The chip 11 is prepared for bonding to a substrate in the following manner. An entire wafer or individual chip is fluxed by placing it in alpha white water rosin or the like. It is then dipped into solder which is maintained at approximately 205 C., and then quickly withdrawn from the solder so that only the copper pillars are wetted. The wave soldering technique, wherein the wafer or chip is passed over a fountain of solder, has also been proven to be satisfactory. The wafer or chip is then cleaned in ethyl alcohol and an ultrasonic vibrator to remove excess flux and contamination. When the above steps have been performed on a wafer, it is then diced into individual chips producing the soldered chip. In the particular en1bodiment illustrated in FIG. 1, a wafer having a diameter of 1% inches is diced into 900 to 1,000 individual semiconductor chips, each being 0.028 inch by 0.028 inch by 0.006 inch thick.
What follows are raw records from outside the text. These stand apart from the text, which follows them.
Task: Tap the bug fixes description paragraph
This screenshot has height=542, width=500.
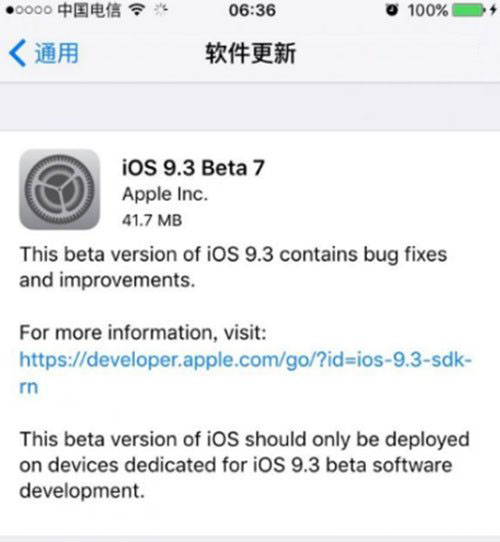Action: (x=233, y=267)
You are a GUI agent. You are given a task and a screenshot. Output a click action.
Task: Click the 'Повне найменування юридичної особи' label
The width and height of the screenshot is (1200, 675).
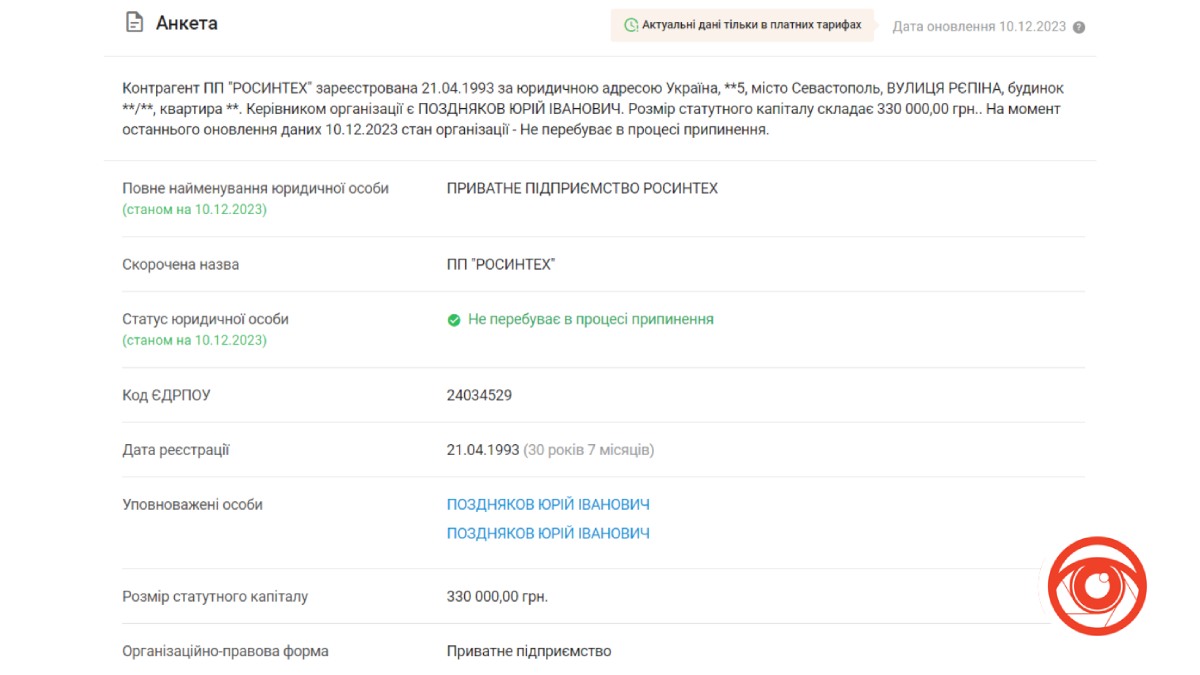pos(255,188)
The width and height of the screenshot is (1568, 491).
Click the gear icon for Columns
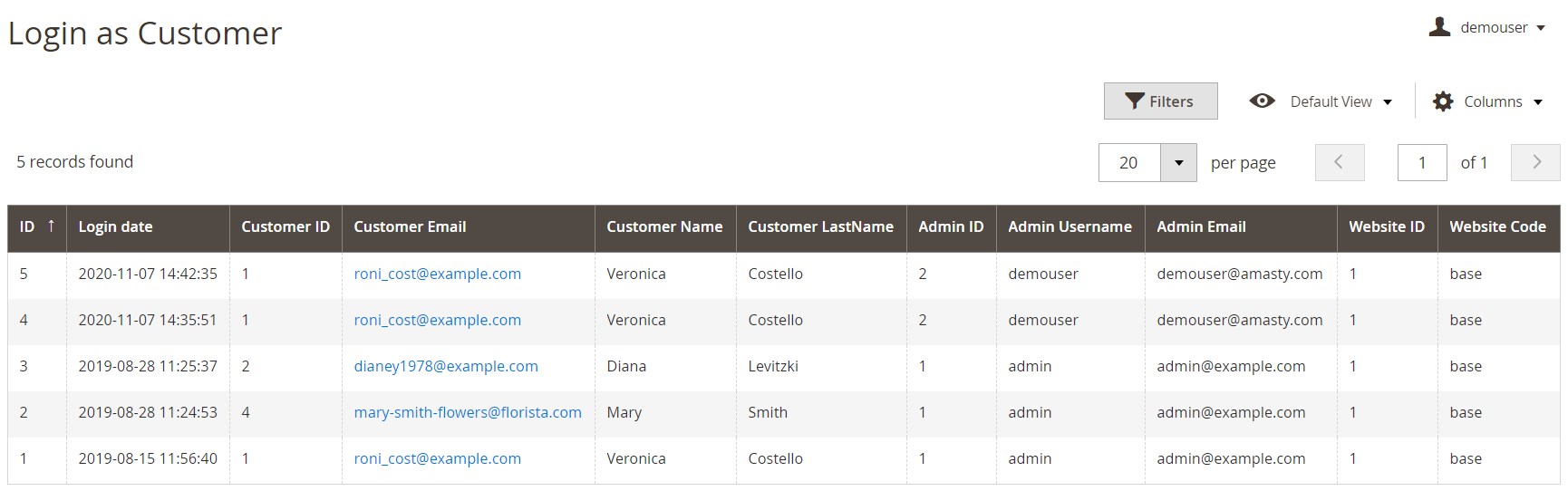point(1443,101)
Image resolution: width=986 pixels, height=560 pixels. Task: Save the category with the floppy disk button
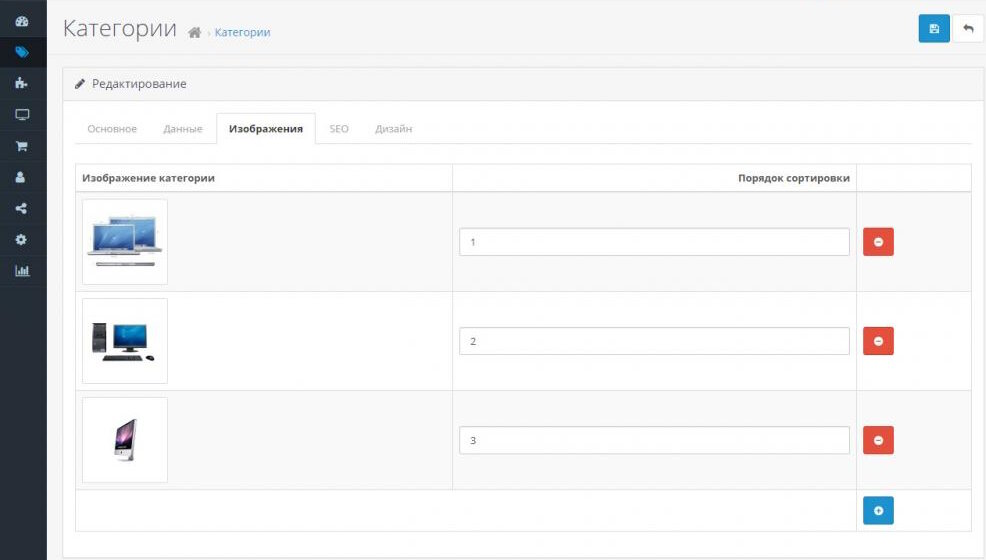coord(933,29)
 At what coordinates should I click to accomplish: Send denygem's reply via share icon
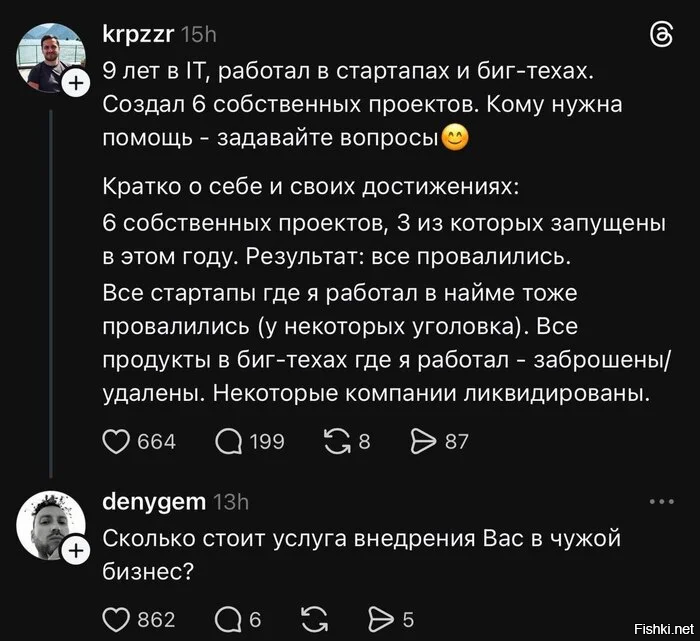pos(382,619)
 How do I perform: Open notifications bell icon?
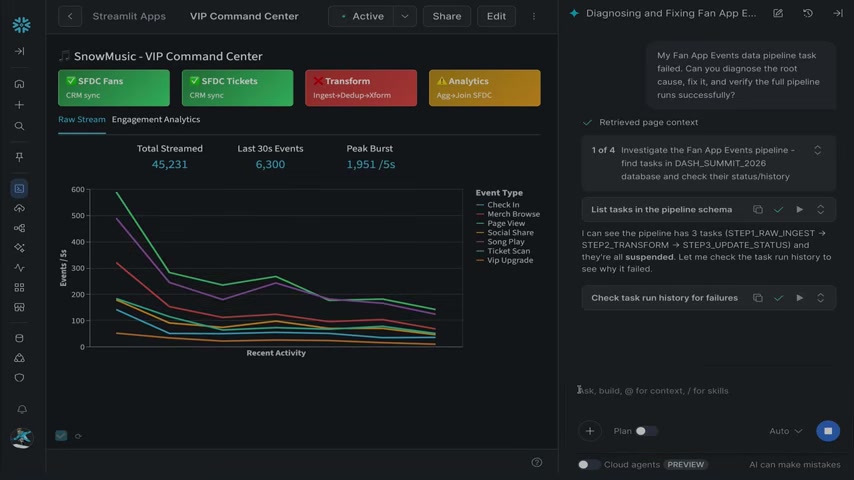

The copper pillars on the chip measure about 0.004 inch in diameter by 0.001 inch in thickness.
The apparatus required for bonding the semiconductor chip to a thin film substrate is shown in FIG. 2. A portion of a thin film circuit board is shown as comprising a substrate 21, which is made of a suitbale insulating material, on which a plurality of conductive paths 22, 23 and 24 have been deposited. Paths consisting of thin metal films of gold, copper, or alloys thereof have proven to be satisfactory.
The transistor 10 as shown in FIG. 2 is a cross-sectional view taken along lines IIII of FIG. 1. This view shows one of the copper pillars 19 which is formed on the aluminum path 14. The semiconductor chip 11 is disposed above the circuit board 21, the position in which it is situated prior to the engagement of the soldered contacts 17, 18 and 16 with the conductive thin film paths 22, 23 and 24 respectively. Just prior to placing the chip on the thin film circuit, the substrate may be fluxed in the area where the chip is to be placed to prepare the conductive film on the thin film substrate as well as to hold the chip in place while the bonding action is in process.
The apparatus required for providing a mechanically and electrically superior bond between the semiconductor chip and the substrate includes a heating element 26 and an ultrasonic transducer 30. A pair of conductors 27 connect the heating element 26 to a suitable energizing source (not shown). The ultrasonic transducer 30, which may be the type disclosed in U.S. Patent No. 3,255,511 issued to N. Weissenstern et al., includes a shank portion 31 on which the bonding tip 32 is connected.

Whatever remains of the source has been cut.